Embulk::Input::Bigquery

This is Embulk input plugin from Bigquery.

Installation

install it yourself as:

$ embulk gem install embulk-input-bigquery

Usage

in:
  type: bigquery
  project: 'project-name'
  keyfile: '/home/hogehoge/bigquery-keyfile.json'
  sql: 'SELECT price,category_id FROM [ecsite.products] GROUP BY category_id'
  columns:
    - {name: price, type: long}
    - {name: category_id, type: string}
  max: 2000
out:
  type: stdout

If, table name is changeable, then

in:
  type: bigquery
  project: 'project-name'
  keyfile: '/home/hogehoge/bigquery-keyfile.json'
  sql_erb: 'SELECT price,category_id FROM [ecsite.products_<%= params["date"].strftime("%Y%m")  %>] GROUP BY category_id'
  erb_params:
    date: "require 'date'; (Date.today - 1)"
  columns:
    - {name: price, type: long}
    - {name: category_id, type: long}
    - {name: month, type: timestamp, format: '%Y-%m', eval: 'require "time"; Time.parse(params["date"]).to_i'}

Determine columns from query results if columns definition is empty

in:
  type: bigquery
  project: 'project-name'
  keyfile: '/home/hogehoge/bigquery-keyfile.json'
  sql: 'SELECT price,category_id FROM [ecsite.products] GROUP BY category_id'
out:
  type: stdout

Embed keyfile content as string into config

in:
  type: bigquery
  project: 'project-name'
  keyfile:
    content: |
      {
        "type": "service_account",
        "project_id": "example-project",
        "private_key_id": "1234567890ABCDEFG",
        "private_key": "**************************************",
        "client_email": "[email protected]",
        "client_id": "12345678901234567890",
        "auth_uri": "https://accounts.google.com/o/oauth2/auth",
        "token_uri": "https://accounts.google.com/o/oauth2/token",
        "auth_provider_x509_cert_url": "https://www.googleapis.com/oauth2/v1/certs",
        "client_x509_cert_url": "https://www.googleapis.com/robot/v1/metadata/x509/hogehoge.gcp.iam.gserviceaccount.com"
      }

Optional Configuration

This plugin uses the gem google-cloud(Google Cloud Client Library for Ruby) and queries data using the synchronous method.

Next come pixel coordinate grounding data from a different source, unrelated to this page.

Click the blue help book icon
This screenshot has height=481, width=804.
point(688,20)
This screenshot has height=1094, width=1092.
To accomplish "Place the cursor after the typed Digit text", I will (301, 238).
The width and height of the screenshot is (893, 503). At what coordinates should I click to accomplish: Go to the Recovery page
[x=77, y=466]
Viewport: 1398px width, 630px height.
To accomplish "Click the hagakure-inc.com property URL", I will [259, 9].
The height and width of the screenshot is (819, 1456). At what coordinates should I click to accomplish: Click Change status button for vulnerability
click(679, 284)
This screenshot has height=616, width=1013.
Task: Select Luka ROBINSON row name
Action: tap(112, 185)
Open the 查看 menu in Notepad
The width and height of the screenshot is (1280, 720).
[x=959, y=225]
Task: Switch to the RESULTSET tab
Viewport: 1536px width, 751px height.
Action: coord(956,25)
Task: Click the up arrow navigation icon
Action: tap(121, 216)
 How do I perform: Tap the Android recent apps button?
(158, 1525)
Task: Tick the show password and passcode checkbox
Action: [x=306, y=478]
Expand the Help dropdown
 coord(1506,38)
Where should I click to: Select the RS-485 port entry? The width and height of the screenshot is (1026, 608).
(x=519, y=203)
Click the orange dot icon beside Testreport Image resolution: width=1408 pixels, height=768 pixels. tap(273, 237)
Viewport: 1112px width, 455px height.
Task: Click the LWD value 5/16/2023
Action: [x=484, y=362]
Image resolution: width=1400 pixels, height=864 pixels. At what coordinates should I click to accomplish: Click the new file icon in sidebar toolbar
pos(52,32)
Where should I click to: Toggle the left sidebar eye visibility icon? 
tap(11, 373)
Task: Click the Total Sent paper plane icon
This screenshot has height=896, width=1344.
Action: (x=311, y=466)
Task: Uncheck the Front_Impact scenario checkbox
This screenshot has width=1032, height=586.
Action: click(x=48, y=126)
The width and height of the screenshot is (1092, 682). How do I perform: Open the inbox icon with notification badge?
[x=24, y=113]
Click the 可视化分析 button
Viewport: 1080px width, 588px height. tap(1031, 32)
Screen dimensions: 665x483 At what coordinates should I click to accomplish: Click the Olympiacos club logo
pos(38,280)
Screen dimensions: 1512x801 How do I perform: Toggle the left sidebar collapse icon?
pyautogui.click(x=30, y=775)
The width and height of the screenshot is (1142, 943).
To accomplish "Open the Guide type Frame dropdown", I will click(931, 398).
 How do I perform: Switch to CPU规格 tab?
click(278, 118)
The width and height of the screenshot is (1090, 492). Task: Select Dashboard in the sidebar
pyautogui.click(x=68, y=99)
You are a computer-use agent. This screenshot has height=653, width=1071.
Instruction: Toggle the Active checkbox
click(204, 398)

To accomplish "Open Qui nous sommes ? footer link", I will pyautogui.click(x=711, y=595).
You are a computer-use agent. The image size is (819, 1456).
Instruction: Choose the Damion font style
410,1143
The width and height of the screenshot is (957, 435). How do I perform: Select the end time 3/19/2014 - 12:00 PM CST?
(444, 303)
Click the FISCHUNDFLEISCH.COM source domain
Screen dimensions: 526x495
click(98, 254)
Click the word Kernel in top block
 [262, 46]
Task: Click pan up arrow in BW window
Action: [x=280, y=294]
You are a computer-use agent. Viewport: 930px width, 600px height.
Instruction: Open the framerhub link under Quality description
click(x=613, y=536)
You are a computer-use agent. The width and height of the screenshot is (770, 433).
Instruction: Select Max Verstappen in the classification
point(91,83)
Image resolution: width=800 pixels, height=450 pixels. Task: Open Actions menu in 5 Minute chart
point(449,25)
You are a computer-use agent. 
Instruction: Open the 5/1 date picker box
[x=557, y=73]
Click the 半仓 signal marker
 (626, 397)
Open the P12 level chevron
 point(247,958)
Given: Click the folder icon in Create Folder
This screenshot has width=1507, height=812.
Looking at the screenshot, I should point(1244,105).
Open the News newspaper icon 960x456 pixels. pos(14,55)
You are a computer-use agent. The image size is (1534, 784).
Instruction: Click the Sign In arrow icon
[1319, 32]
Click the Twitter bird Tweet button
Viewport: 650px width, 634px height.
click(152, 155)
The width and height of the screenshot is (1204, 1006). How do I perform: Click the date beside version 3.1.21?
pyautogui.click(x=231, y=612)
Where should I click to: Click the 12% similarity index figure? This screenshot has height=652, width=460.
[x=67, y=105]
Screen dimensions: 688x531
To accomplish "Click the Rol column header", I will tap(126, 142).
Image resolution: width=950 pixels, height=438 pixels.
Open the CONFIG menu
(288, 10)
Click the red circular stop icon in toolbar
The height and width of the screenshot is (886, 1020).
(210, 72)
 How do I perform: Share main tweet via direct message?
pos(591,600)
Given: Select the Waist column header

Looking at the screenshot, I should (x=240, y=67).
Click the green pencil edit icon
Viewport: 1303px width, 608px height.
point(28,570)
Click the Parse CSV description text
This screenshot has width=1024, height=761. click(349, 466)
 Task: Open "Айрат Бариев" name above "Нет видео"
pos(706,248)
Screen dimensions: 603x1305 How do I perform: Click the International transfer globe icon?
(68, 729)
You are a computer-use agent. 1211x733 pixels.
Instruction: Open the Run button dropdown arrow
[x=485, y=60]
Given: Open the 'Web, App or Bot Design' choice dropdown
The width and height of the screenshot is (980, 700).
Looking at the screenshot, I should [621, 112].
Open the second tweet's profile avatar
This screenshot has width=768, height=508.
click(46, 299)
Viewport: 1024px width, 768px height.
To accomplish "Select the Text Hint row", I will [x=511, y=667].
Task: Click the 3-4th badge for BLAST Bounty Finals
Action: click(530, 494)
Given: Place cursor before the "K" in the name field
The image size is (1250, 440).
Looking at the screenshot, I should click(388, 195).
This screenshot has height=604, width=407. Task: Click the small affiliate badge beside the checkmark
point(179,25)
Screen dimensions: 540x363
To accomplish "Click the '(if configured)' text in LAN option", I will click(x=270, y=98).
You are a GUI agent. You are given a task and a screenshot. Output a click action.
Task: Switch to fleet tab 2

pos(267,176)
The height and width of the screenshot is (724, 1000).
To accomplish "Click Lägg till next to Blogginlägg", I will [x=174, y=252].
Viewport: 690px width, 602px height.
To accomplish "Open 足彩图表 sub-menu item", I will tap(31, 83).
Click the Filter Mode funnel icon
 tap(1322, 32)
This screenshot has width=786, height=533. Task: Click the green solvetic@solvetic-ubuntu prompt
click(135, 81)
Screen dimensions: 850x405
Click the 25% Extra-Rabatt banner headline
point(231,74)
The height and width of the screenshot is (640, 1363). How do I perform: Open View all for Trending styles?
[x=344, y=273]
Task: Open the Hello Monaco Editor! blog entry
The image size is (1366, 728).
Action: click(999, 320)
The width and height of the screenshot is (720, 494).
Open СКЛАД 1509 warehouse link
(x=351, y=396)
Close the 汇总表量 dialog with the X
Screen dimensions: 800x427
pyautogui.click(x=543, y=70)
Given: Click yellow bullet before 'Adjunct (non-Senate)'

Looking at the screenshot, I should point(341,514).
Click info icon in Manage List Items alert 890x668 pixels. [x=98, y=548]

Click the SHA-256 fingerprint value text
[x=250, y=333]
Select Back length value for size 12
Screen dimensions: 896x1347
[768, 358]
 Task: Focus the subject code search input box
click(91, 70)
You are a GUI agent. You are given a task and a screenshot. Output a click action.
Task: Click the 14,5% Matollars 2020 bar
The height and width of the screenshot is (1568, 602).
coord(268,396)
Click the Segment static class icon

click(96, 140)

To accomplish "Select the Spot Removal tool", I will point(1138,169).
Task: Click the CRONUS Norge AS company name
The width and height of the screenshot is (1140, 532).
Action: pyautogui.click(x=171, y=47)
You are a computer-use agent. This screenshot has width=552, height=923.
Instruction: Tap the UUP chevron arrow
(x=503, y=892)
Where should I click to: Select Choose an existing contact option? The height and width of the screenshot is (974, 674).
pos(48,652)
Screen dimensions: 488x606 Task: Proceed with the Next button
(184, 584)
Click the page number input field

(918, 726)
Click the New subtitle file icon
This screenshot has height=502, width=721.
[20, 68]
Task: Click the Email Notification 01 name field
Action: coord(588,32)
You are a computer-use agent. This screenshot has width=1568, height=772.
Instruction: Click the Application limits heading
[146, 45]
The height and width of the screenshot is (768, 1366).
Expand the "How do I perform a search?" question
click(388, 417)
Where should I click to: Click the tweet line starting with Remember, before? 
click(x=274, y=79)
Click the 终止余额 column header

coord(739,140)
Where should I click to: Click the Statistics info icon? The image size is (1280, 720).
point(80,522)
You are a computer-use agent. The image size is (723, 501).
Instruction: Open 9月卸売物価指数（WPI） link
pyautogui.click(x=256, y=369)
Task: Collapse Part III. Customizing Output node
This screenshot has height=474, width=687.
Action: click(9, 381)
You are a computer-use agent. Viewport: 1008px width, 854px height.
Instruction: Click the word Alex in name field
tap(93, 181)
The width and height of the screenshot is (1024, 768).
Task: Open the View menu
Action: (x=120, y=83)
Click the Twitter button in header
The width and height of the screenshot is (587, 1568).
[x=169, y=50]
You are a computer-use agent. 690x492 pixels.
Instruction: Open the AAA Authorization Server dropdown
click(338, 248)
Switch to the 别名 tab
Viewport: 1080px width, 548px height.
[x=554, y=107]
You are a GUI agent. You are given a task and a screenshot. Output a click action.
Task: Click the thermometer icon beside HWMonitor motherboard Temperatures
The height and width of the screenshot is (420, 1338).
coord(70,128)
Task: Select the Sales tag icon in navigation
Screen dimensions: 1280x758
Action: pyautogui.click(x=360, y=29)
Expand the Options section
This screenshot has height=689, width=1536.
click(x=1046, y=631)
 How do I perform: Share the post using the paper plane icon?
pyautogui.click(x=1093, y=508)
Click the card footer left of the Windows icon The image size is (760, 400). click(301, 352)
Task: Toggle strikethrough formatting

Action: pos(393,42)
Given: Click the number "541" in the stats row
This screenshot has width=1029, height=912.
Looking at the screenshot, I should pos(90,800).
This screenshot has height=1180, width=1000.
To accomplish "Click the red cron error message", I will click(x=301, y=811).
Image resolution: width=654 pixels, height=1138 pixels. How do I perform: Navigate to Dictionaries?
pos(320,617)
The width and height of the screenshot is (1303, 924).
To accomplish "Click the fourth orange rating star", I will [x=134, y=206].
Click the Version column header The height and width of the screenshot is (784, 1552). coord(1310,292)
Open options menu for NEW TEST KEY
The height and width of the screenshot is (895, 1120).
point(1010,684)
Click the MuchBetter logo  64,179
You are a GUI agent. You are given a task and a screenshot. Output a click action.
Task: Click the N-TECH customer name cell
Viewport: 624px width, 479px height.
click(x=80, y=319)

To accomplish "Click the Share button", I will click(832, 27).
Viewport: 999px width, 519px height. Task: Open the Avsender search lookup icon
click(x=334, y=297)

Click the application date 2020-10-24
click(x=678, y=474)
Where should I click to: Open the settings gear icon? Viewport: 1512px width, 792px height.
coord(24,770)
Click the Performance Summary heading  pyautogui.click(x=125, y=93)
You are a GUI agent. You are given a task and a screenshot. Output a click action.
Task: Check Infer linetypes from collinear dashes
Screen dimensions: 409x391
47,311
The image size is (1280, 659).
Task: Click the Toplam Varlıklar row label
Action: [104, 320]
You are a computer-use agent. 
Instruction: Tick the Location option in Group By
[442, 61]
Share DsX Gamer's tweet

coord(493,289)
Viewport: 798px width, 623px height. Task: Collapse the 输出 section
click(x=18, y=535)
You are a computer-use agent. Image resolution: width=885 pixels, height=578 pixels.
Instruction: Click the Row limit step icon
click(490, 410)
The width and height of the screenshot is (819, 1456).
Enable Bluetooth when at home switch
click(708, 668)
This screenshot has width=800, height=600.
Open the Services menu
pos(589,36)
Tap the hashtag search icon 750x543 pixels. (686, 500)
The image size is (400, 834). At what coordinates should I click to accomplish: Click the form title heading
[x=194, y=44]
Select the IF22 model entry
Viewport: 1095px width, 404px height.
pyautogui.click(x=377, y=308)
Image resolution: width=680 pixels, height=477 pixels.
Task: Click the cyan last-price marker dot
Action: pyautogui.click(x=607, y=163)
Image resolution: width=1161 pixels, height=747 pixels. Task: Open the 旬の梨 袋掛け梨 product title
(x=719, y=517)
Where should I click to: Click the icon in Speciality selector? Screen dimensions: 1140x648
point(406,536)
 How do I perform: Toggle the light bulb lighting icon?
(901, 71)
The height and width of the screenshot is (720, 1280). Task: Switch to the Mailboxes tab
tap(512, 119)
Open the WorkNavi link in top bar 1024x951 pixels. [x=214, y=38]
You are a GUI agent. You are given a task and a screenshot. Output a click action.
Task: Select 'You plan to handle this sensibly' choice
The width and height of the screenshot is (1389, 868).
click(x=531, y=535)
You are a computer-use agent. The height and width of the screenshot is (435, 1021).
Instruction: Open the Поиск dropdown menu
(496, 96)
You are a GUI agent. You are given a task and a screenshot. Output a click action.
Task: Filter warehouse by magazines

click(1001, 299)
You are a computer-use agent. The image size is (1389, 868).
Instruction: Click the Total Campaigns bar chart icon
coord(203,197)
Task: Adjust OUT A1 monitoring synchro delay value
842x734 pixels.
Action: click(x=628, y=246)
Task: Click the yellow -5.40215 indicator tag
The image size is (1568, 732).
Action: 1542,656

Therefore some optional configuration items comply with the Google Cloud Client Library.

  • max :
    • default value : null and null value is interpreted as no maximum row count in the Google Cloud Client Library.
  • cache :
    • default value : null and null value is interpreted as true in the Google Cloud Client Library.
  • standard_sql:
    • default value : null and null value is interpreted as true in the Google Cloud Client Library.
  • legacy_sql:
    • default value : null and null value is interpreted as false in the Google Cloud Client Library.